Problem to work on:
Some entries follow. Reproduce exactly the lines starting at the one with "The width and height of the screenshot is (338, 348)." and stopping after the one with "The image size is (1113, 768).".

Data provided:
-- -- --

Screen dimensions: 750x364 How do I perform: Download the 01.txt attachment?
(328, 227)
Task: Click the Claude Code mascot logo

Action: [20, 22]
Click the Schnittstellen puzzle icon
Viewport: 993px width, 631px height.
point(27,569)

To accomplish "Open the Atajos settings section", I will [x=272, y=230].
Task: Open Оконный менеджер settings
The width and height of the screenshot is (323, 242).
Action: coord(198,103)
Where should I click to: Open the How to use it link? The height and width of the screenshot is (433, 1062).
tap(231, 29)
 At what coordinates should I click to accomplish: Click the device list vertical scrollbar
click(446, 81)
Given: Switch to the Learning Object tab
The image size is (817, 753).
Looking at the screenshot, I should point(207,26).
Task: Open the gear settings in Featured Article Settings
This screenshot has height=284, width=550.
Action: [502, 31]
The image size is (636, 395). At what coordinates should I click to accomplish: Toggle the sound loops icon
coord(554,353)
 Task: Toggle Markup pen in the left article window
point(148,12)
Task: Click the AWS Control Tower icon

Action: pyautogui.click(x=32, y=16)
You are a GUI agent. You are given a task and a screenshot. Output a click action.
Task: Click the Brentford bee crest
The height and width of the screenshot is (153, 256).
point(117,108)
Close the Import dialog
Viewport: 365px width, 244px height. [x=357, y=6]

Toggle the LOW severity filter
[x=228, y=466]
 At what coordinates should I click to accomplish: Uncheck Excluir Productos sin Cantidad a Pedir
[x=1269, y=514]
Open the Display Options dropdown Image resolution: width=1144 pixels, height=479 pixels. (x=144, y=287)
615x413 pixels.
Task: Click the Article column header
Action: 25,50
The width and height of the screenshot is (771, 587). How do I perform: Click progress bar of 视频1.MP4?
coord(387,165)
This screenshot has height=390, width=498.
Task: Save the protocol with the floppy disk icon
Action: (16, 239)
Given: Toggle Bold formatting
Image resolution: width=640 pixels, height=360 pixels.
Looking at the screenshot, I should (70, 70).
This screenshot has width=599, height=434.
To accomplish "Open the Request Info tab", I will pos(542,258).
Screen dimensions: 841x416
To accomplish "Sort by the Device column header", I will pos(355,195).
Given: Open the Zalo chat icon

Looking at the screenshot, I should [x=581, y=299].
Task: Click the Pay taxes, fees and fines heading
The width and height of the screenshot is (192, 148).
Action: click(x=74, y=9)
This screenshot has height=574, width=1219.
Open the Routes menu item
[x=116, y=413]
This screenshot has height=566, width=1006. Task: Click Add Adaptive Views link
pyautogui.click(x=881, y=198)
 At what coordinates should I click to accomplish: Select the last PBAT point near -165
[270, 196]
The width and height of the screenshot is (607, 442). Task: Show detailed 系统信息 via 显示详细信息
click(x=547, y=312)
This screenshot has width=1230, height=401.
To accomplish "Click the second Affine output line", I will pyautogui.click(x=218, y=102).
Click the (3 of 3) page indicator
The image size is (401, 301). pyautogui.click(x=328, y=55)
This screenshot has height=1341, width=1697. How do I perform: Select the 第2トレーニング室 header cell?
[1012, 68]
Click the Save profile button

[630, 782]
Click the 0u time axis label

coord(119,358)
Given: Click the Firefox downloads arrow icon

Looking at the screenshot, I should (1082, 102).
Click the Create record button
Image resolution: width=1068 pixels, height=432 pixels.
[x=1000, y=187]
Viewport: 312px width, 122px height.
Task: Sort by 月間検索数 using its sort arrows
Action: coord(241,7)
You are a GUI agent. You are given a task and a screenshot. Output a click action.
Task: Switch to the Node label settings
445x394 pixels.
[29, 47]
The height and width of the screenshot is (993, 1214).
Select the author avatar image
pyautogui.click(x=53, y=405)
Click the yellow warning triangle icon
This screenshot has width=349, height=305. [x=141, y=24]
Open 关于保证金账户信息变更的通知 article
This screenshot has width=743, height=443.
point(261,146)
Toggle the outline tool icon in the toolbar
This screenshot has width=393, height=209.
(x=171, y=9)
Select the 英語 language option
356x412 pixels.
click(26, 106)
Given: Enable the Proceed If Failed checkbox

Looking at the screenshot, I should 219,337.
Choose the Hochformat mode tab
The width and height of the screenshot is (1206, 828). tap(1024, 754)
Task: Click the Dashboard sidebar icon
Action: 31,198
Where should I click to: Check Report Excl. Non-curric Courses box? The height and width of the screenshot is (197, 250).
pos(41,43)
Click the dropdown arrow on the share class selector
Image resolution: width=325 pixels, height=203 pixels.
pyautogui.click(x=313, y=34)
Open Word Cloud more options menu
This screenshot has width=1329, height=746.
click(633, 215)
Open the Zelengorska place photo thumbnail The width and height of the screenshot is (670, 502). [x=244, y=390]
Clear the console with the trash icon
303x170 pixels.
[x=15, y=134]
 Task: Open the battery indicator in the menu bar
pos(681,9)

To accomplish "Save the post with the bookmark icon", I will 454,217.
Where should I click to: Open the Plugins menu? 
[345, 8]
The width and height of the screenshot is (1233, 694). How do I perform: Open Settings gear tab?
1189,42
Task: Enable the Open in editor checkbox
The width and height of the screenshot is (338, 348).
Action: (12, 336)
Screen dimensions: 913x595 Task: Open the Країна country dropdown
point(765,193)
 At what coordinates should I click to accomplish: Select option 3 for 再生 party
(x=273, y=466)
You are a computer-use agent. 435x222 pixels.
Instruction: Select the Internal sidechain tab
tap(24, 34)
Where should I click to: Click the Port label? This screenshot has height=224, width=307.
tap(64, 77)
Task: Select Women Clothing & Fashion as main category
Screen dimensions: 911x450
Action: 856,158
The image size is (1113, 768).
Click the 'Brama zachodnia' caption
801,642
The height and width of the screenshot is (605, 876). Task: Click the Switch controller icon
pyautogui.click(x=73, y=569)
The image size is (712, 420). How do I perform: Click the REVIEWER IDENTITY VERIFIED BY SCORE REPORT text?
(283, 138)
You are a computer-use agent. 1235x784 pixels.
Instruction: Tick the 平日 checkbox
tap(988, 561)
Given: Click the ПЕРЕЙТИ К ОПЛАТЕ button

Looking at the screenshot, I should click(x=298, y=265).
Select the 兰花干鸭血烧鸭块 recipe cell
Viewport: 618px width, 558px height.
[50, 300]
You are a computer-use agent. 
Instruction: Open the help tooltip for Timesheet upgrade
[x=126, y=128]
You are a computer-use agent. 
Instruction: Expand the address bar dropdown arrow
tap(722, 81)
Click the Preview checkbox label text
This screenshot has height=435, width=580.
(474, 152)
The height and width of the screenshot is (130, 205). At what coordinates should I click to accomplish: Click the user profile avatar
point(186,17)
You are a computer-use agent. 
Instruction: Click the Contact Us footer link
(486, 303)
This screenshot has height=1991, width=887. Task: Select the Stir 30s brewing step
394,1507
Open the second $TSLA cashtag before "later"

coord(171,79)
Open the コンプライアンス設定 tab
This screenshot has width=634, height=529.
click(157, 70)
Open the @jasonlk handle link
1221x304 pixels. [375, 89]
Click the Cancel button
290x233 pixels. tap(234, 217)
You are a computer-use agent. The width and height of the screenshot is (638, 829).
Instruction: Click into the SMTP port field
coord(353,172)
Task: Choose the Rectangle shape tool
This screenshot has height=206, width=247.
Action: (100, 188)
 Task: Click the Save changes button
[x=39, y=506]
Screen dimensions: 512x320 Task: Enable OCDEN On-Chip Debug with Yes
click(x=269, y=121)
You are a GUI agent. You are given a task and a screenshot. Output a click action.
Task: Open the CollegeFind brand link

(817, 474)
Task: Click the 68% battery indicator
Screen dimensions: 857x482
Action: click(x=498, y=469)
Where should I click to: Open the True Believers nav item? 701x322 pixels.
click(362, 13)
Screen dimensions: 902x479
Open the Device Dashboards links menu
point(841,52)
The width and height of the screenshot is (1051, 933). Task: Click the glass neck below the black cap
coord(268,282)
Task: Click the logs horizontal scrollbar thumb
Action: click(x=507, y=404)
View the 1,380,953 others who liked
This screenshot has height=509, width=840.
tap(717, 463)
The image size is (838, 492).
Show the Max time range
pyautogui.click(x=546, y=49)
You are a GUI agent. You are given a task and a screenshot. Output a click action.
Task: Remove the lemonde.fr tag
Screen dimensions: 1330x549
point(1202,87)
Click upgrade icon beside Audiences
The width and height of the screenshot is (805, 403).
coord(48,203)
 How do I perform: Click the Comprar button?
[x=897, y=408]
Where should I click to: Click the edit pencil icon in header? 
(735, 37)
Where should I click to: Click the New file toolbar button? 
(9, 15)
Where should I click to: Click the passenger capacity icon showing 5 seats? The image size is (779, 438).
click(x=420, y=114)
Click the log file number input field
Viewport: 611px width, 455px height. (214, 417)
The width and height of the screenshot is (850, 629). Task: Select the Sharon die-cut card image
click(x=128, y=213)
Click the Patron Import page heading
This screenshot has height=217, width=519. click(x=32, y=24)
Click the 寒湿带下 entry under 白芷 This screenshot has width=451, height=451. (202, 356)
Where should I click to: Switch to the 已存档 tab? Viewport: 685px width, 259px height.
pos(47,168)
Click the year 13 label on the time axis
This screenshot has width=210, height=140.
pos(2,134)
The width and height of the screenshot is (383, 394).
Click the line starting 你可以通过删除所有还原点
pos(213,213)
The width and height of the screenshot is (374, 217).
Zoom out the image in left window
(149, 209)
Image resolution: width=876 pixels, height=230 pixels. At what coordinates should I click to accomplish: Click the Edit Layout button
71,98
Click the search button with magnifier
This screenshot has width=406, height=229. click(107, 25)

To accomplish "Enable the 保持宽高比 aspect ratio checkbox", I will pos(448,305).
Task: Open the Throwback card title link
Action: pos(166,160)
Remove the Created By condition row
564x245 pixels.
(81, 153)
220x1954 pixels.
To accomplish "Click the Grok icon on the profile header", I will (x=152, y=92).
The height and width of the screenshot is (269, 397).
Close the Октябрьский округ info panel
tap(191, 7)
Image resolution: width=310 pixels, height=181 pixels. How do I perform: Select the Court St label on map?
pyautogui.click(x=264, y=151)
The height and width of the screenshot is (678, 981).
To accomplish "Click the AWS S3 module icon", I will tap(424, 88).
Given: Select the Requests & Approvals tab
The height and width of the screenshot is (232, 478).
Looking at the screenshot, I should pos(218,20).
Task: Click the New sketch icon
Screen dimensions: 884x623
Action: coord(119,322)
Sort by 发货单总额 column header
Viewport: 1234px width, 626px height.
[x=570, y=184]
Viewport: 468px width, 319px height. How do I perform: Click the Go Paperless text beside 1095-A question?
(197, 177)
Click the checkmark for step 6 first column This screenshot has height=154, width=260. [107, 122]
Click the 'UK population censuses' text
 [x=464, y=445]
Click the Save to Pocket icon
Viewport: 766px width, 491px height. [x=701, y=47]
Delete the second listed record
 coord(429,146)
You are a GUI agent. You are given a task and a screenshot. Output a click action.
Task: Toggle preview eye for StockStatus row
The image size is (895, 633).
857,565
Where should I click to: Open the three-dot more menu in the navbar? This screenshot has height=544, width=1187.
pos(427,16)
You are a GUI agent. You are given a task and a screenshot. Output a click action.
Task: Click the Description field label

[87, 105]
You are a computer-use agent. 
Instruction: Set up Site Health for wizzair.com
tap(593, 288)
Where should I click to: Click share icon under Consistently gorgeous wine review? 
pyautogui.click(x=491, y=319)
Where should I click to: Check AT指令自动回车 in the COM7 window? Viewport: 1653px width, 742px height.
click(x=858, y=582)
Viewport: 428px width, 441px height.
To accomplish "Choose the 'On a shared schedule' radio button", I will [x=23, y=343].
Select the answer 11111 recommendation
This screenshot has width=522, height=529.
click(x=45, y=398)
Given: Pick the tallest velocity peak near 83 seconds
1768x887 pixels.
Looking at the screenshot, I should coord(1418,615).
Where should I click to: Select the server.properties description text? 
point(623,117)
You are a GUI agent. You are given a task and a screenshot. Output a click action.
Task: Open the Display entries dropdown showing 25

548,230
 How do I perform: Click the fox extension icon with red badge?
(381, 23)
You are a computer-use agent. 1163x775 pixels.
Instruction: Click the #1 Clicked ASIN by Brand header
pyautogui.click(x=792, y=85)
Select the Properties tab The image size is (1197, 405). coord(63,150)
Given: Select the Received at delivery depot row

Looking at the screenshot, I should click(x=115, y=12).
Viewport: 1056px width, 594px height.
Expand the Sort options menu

-- -- --

Final answer:
The width and height of the screenshot is (338, 348).
Action: (12, 336)
Screen dimensions: 913x595 Task: Open the Країна country dropdown
point(765,193)
 At what coordinates should I click to accomplish: Select option 3 for 再生 party
(x=273, y=466)
You are a computer-use agent. 435x222 pixels.
Instruction: Select the Internal sidechain tab
tap(24, 34)
Where should I click to: Click the Port label? This screenshot has height=224, width=307.
tap(64, 77)
Task: Select Women Clothing & Fashion as main category
Screen dimensions: 911x450
Action: 856,158
The image size is (1113, 768).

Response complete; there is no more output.